● REQUEST
Reproduce all of the data below word for word, but leave out the pictures.

● AVAILABLE DATA
— START —

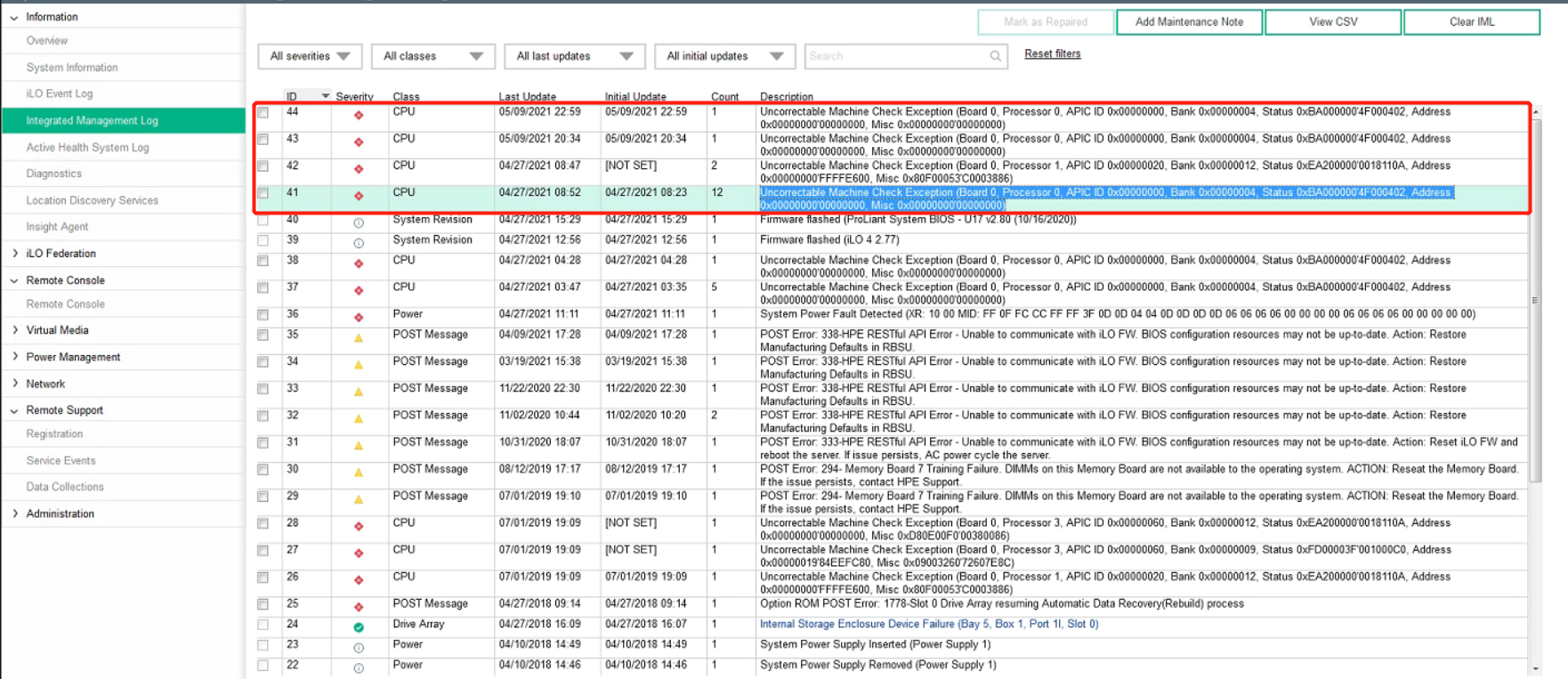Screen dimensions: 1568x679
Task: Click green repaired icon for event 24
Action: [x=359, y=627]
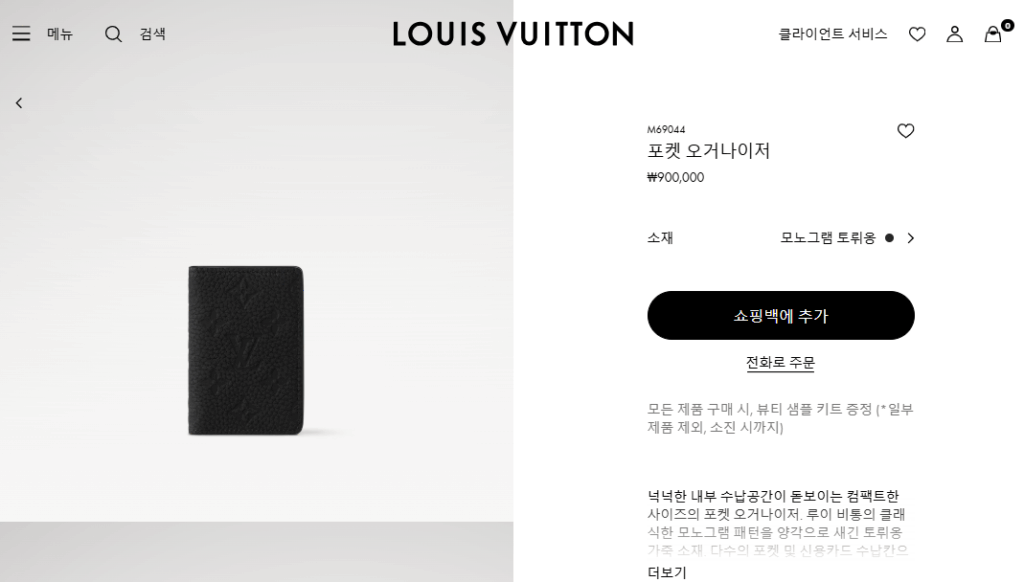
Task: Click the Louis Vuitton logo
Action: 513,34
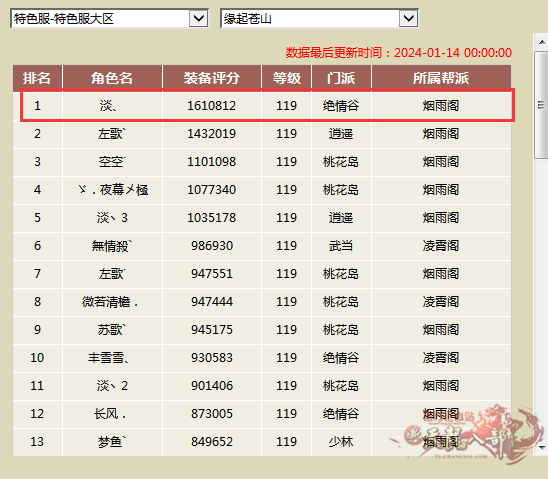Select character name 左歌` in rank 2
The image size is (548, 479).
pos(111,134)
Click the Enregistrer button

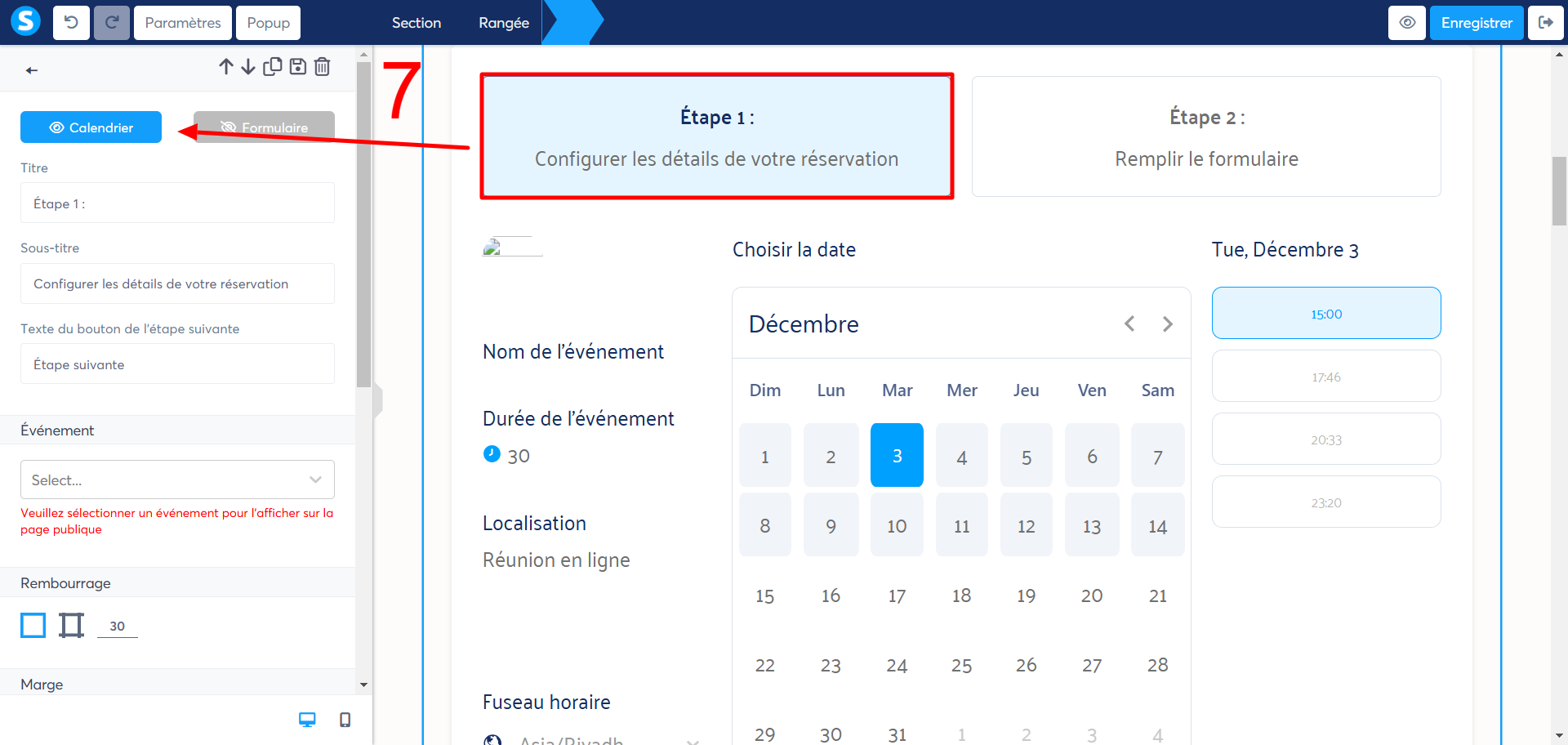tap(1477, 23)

— END —

● TASK OUTPUT
Screen dimensions: 1568x679
Task: Click green repaired icon for event 24
Action: [x=359, y=627]
Task: Click the Louis Vuitton logo
Action: 513,34
Select character name 左歌` in rank 2
The image size is (548, 479).
pos(111,134)
Click the Enregistrer button

tap(1477, 23)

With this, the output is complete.